Sandybridge-family 在没有执行单元的情况下处理异或归零，因此循环中仍然只有 3 个未融合域的 uops，因此 IvyBridge 有足够的 ALU 执行端口在单个周期中运行所有 3 个.这也使前端达到每个时钟 4 个融合域 uops.

或者，如果您更改 A 以在 RAX 中使用任何无条件覆盖 RAX 的指令在 RAX 中启动一个新的 dep 链，而不依赖于 inc 的结果，您会没事的.

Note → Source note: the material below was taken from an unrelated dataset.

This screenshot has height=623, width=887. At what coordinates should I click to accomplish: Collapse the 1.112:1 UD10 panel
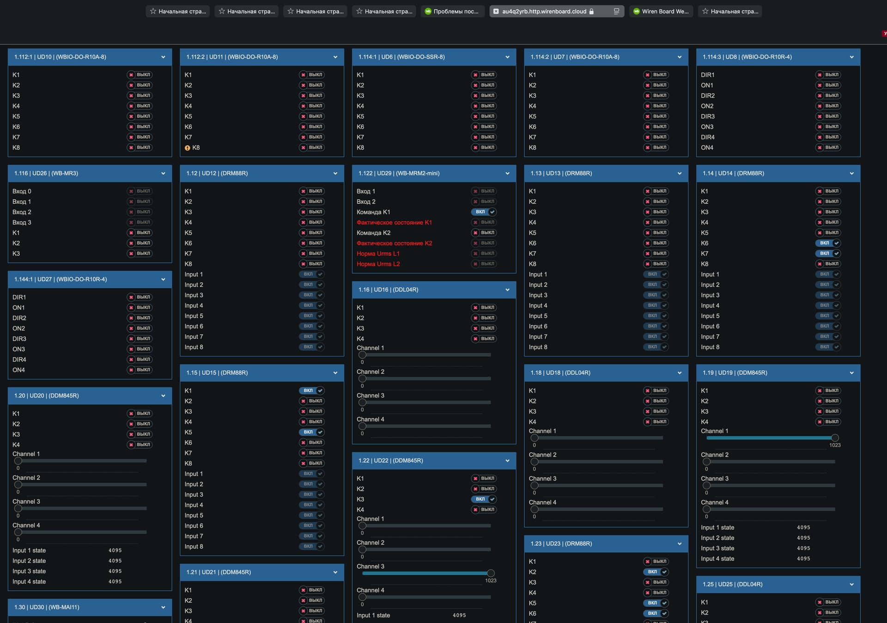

 lea rax, [rdx + rdx] ;上次迭代不依赖于 B公司 rax ;操作B

除了一些不幸的输出依赖的指令:为什么要打破输出依赖"?LZCNT 的问题?

 popcnt rax, rdx ;对 RAX 的错误依赖，3 周期延迟公司 rax ;操作B

在 Intel CPU 上，只有 popcnt 和 lzcnt/tzcnt 无缘无故地具有输出依赖性.这是因为它们使用与 bsf/bsr 相同的执行单元，如果输入为零，则在 Intel 和 AMD CPU 上不会修改目标.如果 BSF/<的输入为零，英特尔仍然只在纸上将其记录为未定义a href="https://www.felixcloutier.com/x86/BSR.html" rel="nofollow noreferrer">BSR，但他们构建的硬件实现了更强的保证.(AMD 甚至记录了这种 BSF/BSR 行为.)无论如何，所以 Intel 的 BSF/BSR 就像 CMOV，并且需要目标作为输入，以防源 reg 为 0.popcnt，(和 lzcnt/tzcnt 在 Skylake 之前的版本中)也受到此影响.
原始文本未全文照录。